原文

从1999年日本京瓷发布第一部内置摄像头并可用于自拍的手机以来,手机从简单的通讯设备演化为基于镜头的网络媒体设备和影像创作设备。从未实现高清影像录制的技术突破的手机摄制电影发展原初阶段看,《新爱的集会》等影片的低分辨率视效定义了手机影像创作的美学特征。胶片时代的电影以胶片为记录和传播媒介,逢时数字时代诞生的手机的影像生成以二进制代码的内部计算为基础,由于摄像头的低分辨率,像素化的图像在一开始就极具标志性。在技术发展流变中,高清影像摄录性能的普及和影像清晰度的超越为手机迈入专业化的影视摄影与制作解决了技术前提,使手机制作的电影更接近主流美学。3G 时代的手机已经具备捕获高清影像的功能,使得手机摄制电影的尝试出现了一波以诺基亚、iPhone等设备为主导的手机影像创作新浪潮。而手机影像功能在技术探索中始终在像素上不断追求数值倍速增长,与之同步的是图像分辨率从高清到超高清的飞跃,同时在镜头从单到多的变化中,双镜头甚至多镜头直接同时参与成像或以其中一个摄像头作为主摄像头负责成像,副摄像头则提供景深、广角或微距以及色彩等信息以辅助主摄像头提高成像,多维视效作为功能体验需求升级的策略被加以应用。4G 和5G 时代的手机影像技术发展以深度提高成像质量、场景应用广度与影像个性化需求为导向。与数字技术相联系的多镜头AI智能算法成为新技术突破。基于镜头、图像传感器CMOS与ISP图形信号处理芯片系统,在智能算法下实现图像稳定、景深控制、弱光环境下的夜景强化、自动对焦及镜头组合的变焦、高帧率升格拍摄、延时摄影以及HDR 等多功能操作和人像模式、光效选择等效果,在多镜头和数字化算法的配合下,在影像实践中创作者能够更准确地控制曝光、景深、视角、防抖效果等,实现更为专业化和个性化的艺术创作表达,同时在一些如Filmic Pro等专业化视频拍摄手机APP高帧率和高质量影像编码格式输出的加持下,手机在影像拍摄上的可操作空间和内容输出质量变得愈加超乎想象。

任务要求
a) 依据手机影像一文,说明像素化图像为何在手机影像创作之初就极具标志性,限一至三句。
b) 请根据手机影像一文回答下列问题,每问一行:
(i) 第一部内置摄像头并可用于自拍的手机由哪家公司发布,发布于哪一年?
(ii) 3G时代的手机影像创作新浪潮以哪些设备为主导?
(iii) 文中举出的专业化视频拍摄手机APP是哪一款?
c) 紧接手机影像一文的最后一句,续写该文。
下列资料另有出处,与上文原文无关。

所附资料
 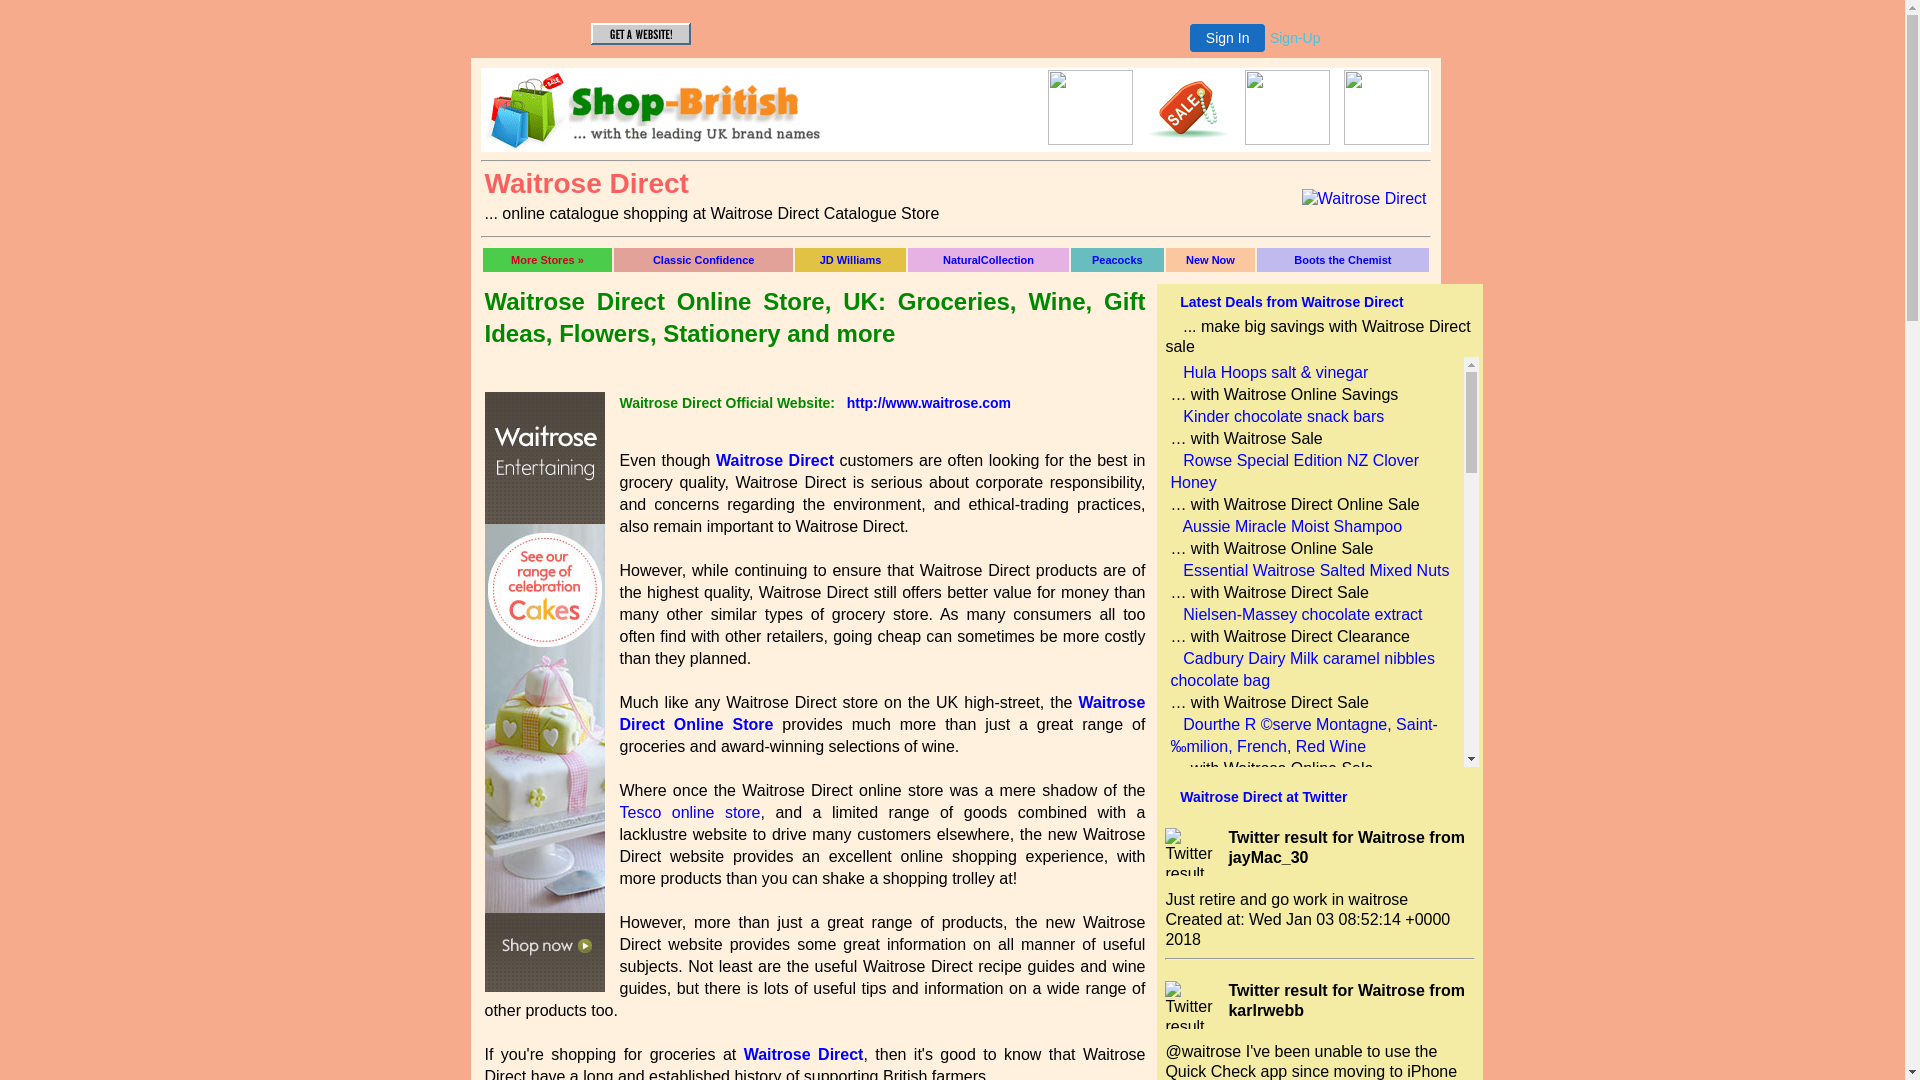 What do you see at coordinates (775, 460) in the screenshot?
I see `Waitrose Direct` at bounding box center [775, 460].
--
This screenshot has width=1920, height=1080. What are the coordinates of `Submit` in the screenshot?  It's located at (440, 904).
---
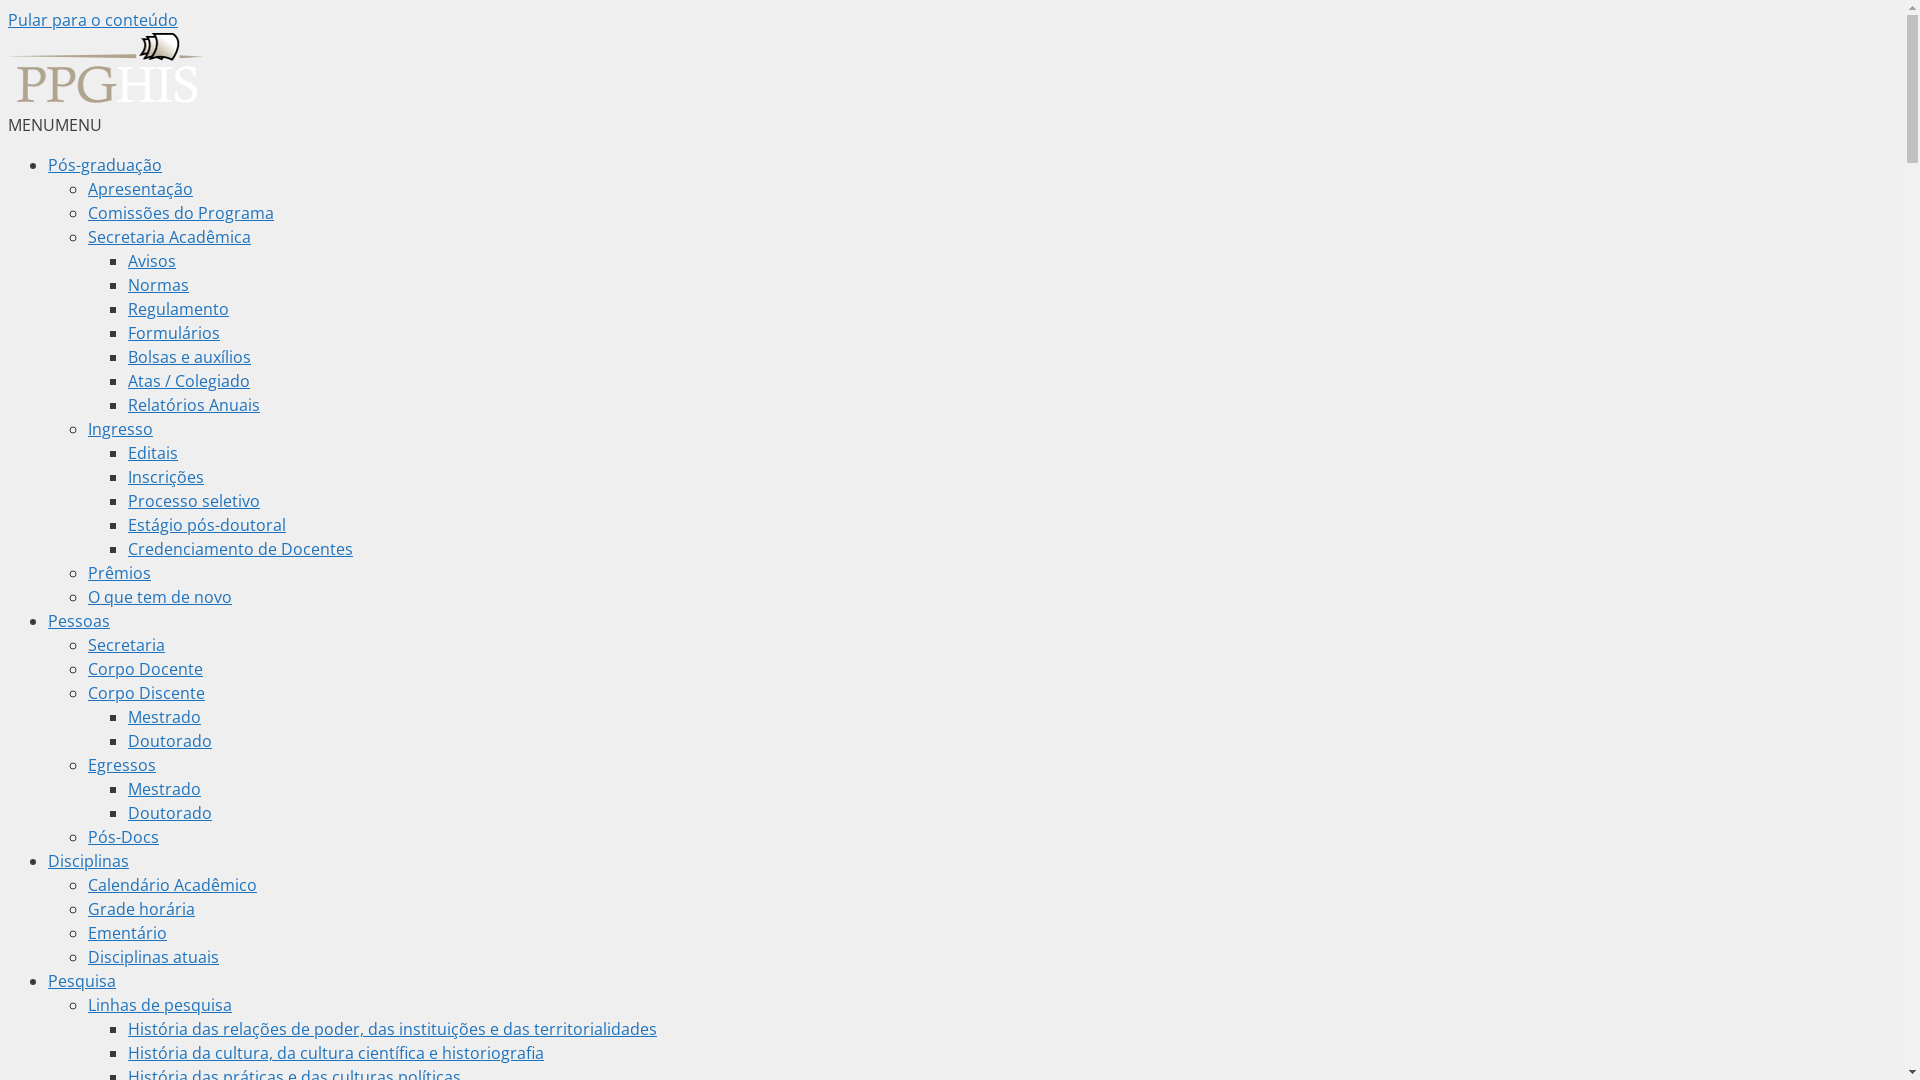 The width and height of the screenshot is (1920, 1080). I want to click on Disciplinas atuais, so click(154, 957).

各题答案
a) 原因在于早期手机摄像头分辨率低。手机影像的生成以二进制代码的内部计算为基础,低分辨率使像素化图像从一开始就极具标志性。

b)
(i) 日本京瓷,1999年。
(ii) 诺基亚、iPhone等设备。
(iii) Filmic Pro。

c)
传统影像的拍摄方式存在多维规则与技术瓶颈,但创作想象力的长度在手机影像技术赋能下抹除了大众参与专业内容生产和手机介入电影艺术制作的边界。以导演索德伯格的影片 《失心病狂》为例,该片巧妙运用iPhone手机的广角模式在表现女主人公以及精神病院的场景和人物时配合仰拍,加之以广角镜头产生的画面畸变效果,准确展现了惊悚阴森的故事空间和恐惧、扭曲的氛围。达米恩·查泽雷拍摄的竖屏影片《特技替身》集合了iPhone 手机的广角模式、4K 拍摄及智能算法下的景深控制、自动追焦和视频稳定功能等功能在片中实现了平稳流畅的焦点转换和大光比环境下的准确曝光控制。导演彭宥纶的 《未来之眼》用华为P30 Pro手机构想着未来影像的无限可能,从设备的超感光夜摄描摹城市夜景赛博朋克般的瑰丽图景到超级微距功能下对动物细节的清晰记录。技术与工具的不断变化反哺着电影艺术内容与形式的创新变革并持续为创作质量赋能,技术进步与性能提升让手机输出的图形影像不再限于低画质和低分辨率的视觉滞碍,随着手机镜头像素的优化升级和多摄像头的组合输出,手机已然可以胜任大部分拍摄场景和拍摄需求;尽管手机摄影仍然远远无法和专业电影摄影机输出的画面相媲美,但相较于以往的手机拍摄影像的画面素质而言,已经能够有相对更清晰细腻的画面表现力和解析力,实现了某种程度上的质变,也为更专业的电影级拍摄提供了可能性。而影像的创作也一定程度上反哺了技术的发展进步,哪怕手机摄制电影与手机相关前沿技术的发展并非同步,手机电影作品在创作中对相关技术的使用也有一定的“滞后性”,但正是基于大众对手机影像拍摄需求的日益增长,诱发了相关的技术的升级和改良,二者相互促进,技术实现了对艺术的创造,艺术反哺了技术的发展。二者的融合也为手机影像创作提供了成长的空间。

5 结语

随着移动设备作为创意生产工具的出现,一个可供选择的艺术创作空间已经出现。手机拍摄短片电影乃至长片电影的能力已然令人惊叹,手机与电影的分野也从泾渭分明逐渐模糊了边界,尤其是当下的手机摄影在往更专业的方向不断加码,力图让手机成为改变电影制作范式的新影像力量。

处于发展变化中的手机影像面临着多重可能性与挑战。尽管手机摄制电影作为一种媒体实践为电影制作和观看提供了另一种选择,也促进和创造了电影话语的新模式。但作为一个在便捷追求、低成本条件与实验表达话语模式下产生的新影像形态,一方面手机摄制电影并非电影的制作传统,也难以在院线和银幕幻觉中争取生存空间,对于众多导演和创作者而言,它属于大众而非精英,属于民间创造而非殿堂艺术。作为新的技术手段,手机拍电影还没有体现出艺术家们的太多热情,正如在数字技术已然解构了传统电影生产方式的当下,如克里斯托弗·诺兰这样一些导演仍然拒绝数字技术并保持着对胶片的热情。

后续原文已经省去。